Tumour histology, immunohistochemistry, and lectin staining

Cryosections (10 µm thick) were prepared using standard procedures (CM1950Cryostat, Leica). For haematoxylin-eosin staining, sections were thawed, dried on a heating plate, fixed in paraformaldehyde and stained with haematoxylin (30 s) and eosin (1 s) using standard procedures. For immunohistochemistry, sections were dried on a heating plate, fixed in cold acetone for 10 min, and then rinsed in Tris-buffered saline containing 0.3% Triton X-100 (TBST). Slices were blocked for 1 h at room temperature with TBST containing 10% goat serum. The blocking solution was removed, and sections were immunostained overnight at 4 °C with a rat primary antibody against mouse CD31 (1:20; DIA-310, Dianova, Hamburg, Germany) to show the blood vessel distribution. Sections were washed three times (10 min each) with TBST, incubated for 1 h at room temperature with an Alexa Fluor 594-conjugated goat anti-rat secondary antibody (1:200; A-11007, Thermo Fisher Scientific, Munich, Germany), and then washed again three times (10 min each) with TBST. Alternatively, sections were immunostained against HIF-1α as described above except using a rabbit primary antibody against mouse HIF-1α (1:50; ab2185, Abcam, Cambridge, UK) and an Alexa Fluor 488-conjugated goat anti-rabbit secondary antibody (1:200; A-11034, Thermo Fisher Scientific). All antibodies were diluted in TBST containing 1% goat serum. Sections were mounted using ProLong Gold Antifade Reagent with DAPI (catalogue no. 8961S, Cell Signalling Technology, MA, USA) and analysed using a Zeiss Axio Imager M2 microscope and Zeiss ZEN 2 Pro (Blue edition) software.

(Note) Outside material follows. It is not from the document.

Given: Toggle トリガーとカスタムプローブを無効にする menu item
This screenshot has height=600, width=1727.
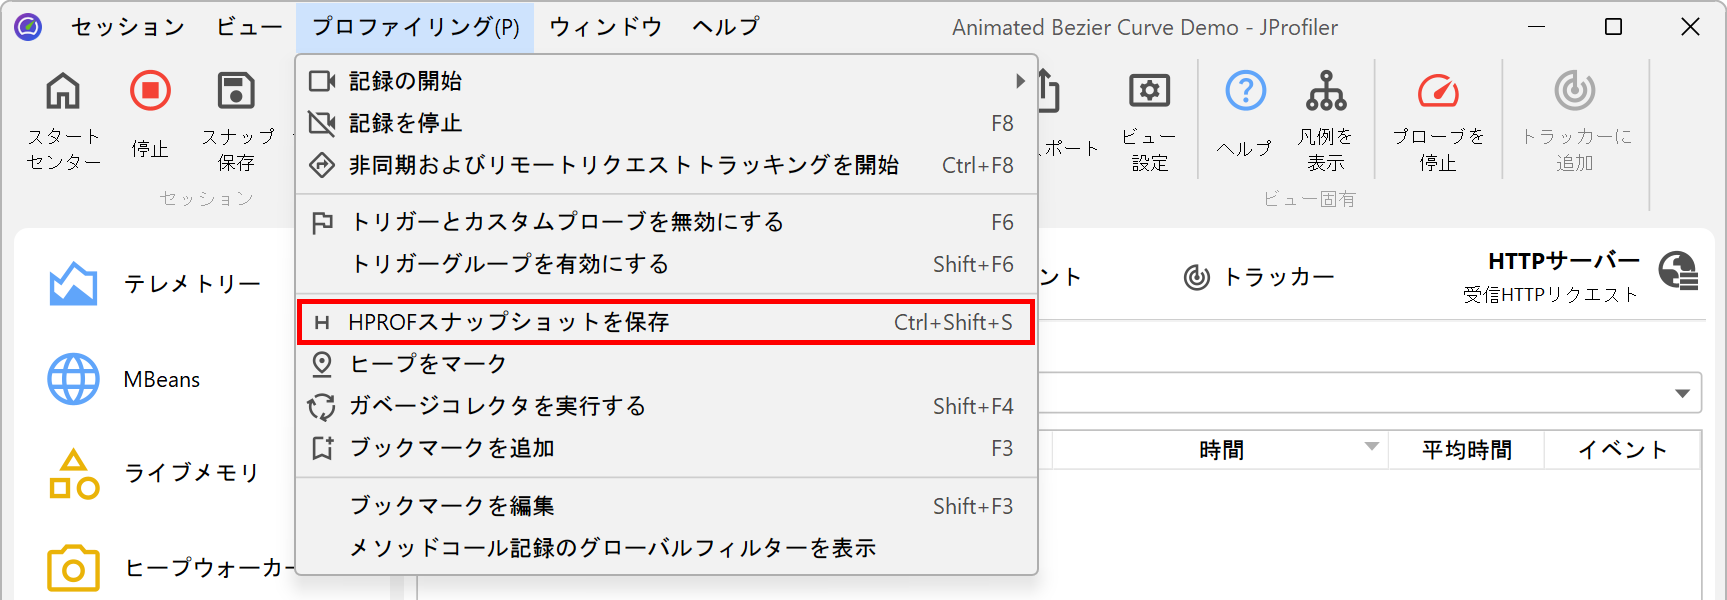Looking at the screenshot, I should pyautogui.click(x=566, y=222).
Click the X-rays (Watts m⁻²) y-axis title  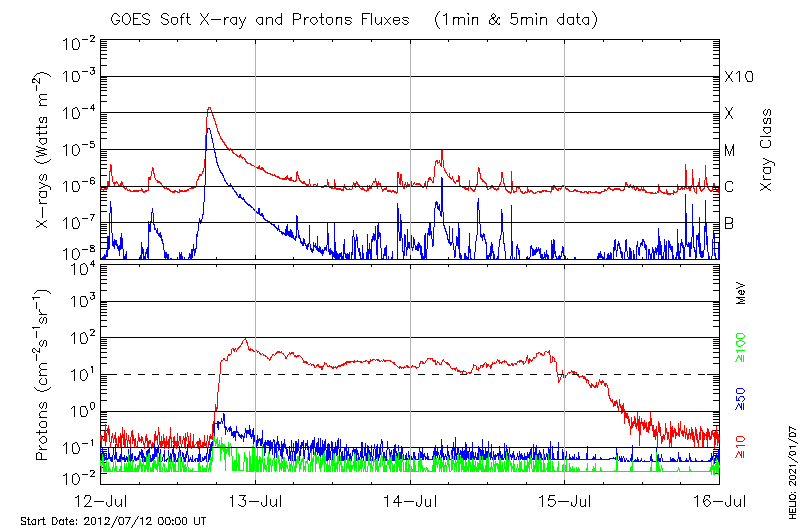pyautogui.click(x=42, y=150)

In some experiments, animals were injected intravenously with pimonidazole-HCl (80 mg/kg) from the Hypoxyprobe Kit (Hypoxyprobe, Burlington, MA, USA) and sacrificed 1 h later. Pimonidazole distributes to all tissues and forms adducts with thiol-containing proteins in cells where the oxygen partial pressure is below approximately 10 mmHg at 37 °C79,80,81. Tumour sections were prepared and immunostained as described above using the mouse primary monoclonal antibody supplied in the Hypoxyprobe Kit and an Alexa Fluor 594-conjugated goat anti-mouse secondary antibody (1:200; A-11005, Thermo Fisher Scientific).

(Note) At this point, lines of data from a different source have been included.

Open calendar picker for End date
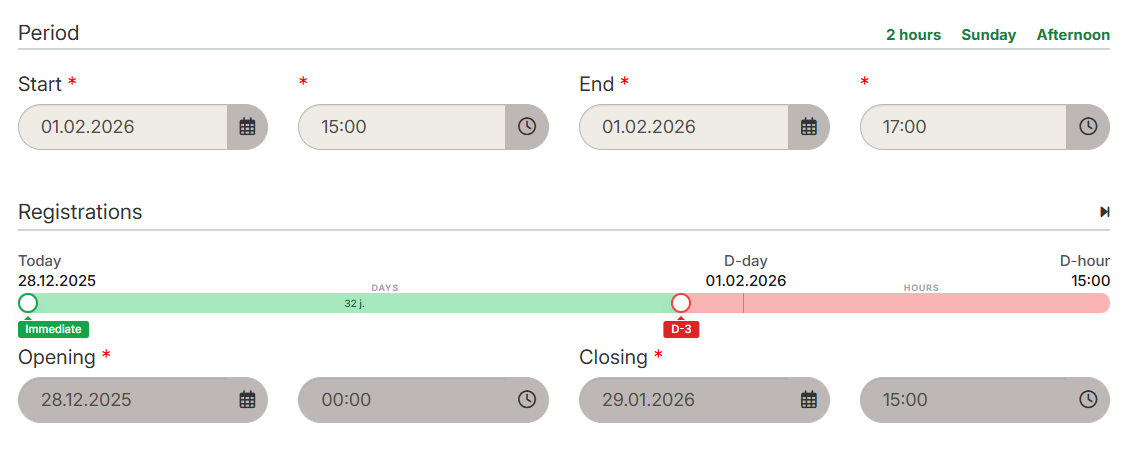Image resolution: width=1131 pixels, height=453 pixels. point(809,127)
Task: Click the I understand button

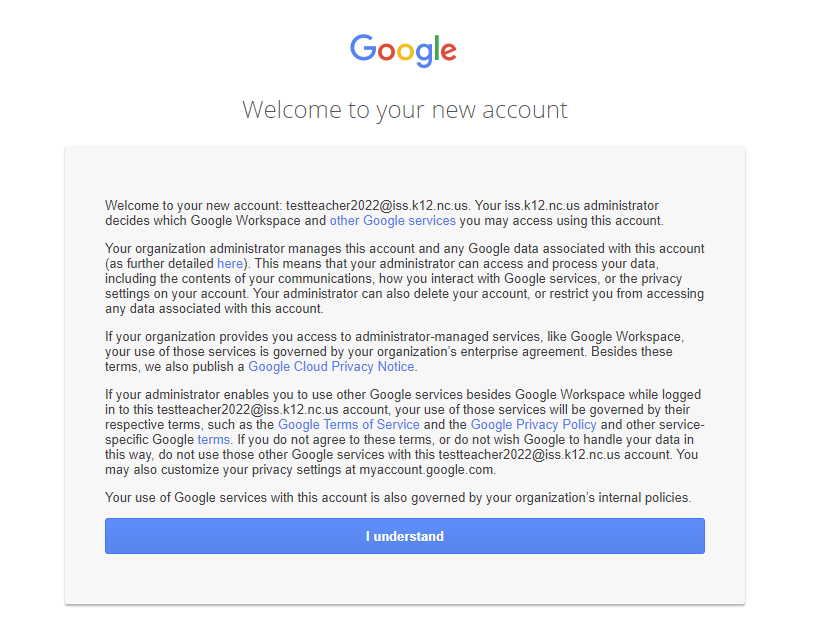Action: pyautogui.click(x=405, y=536)
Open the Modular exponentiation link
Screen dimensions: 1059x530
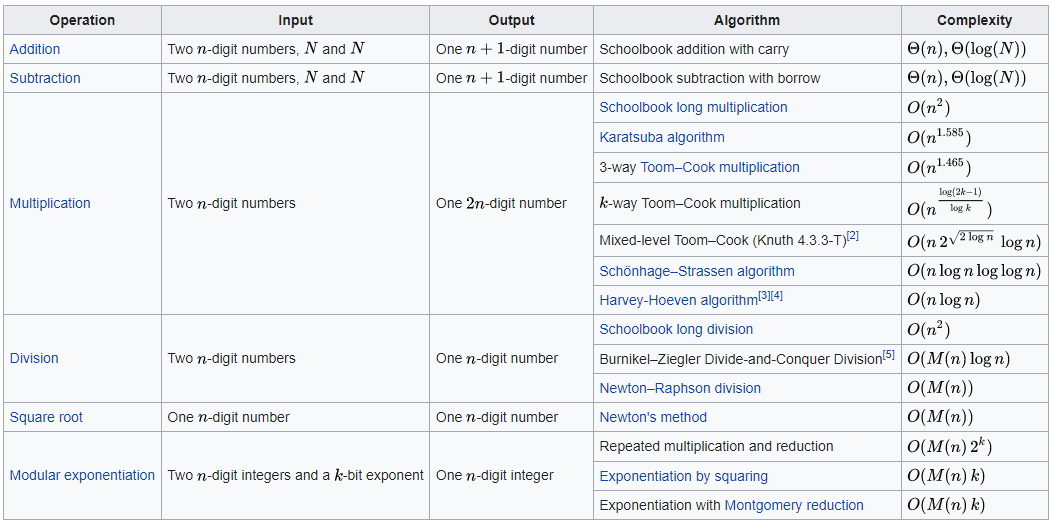pyautogui.click(x=82, y=475)
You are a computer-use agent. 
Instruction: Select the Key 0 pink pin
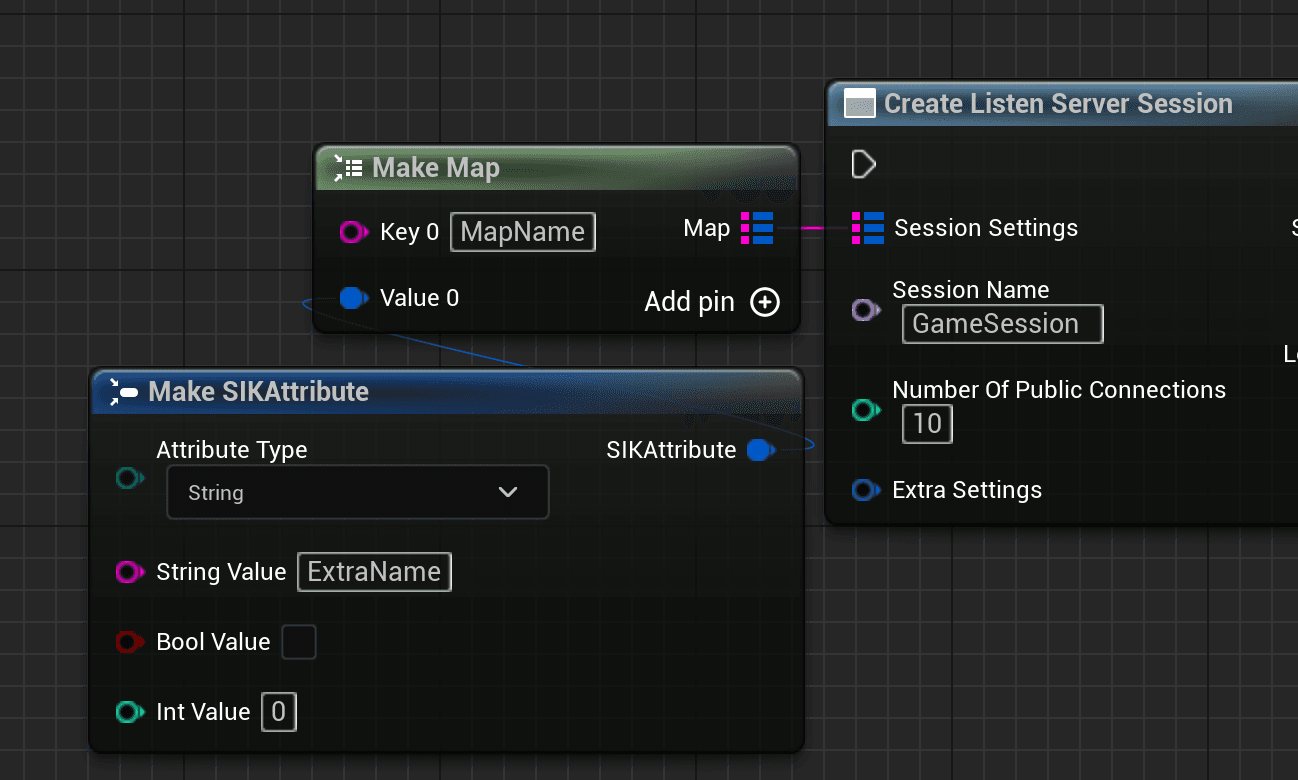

Profile, histogram and Hamming distance

Profiles in Fig. 3g, h were obtained along the white lines indicated in Fig. 3a, d and Fig. 3b, e. These line profiles were smoothed by the moving mean function (in MATLAB) with window lengths of 60 and 240. The histogram with a total of 256 bins was constructed in the undersampled images of 256 × 256 pixels with background subtraction. Undersampling was performed using spline interpolation in Fig. 3a–f.

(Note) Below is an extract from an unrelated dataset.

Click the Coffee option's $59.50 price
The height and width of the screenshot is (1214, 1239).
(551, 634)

Based on an image’s visual appearance, a discrete cosine transform (DCT)-based image hashing algorithm can produce a hash value for each image stored in an unsigned 64-bit integer35. Hamming distance can be used to measure the differences between two hash values within the range from 0 to 64 and then identify whether two images are perceptually different or similar. The maximum Hamming distance of 32 in Fig. 3k–m indicates that at most half of the elements in the two hash values are different. If a pre-defined threshold is set to 32.00 and if both images have Hamming distances smaller than this threshold in pHash, then the two images can be considered perceptually similar.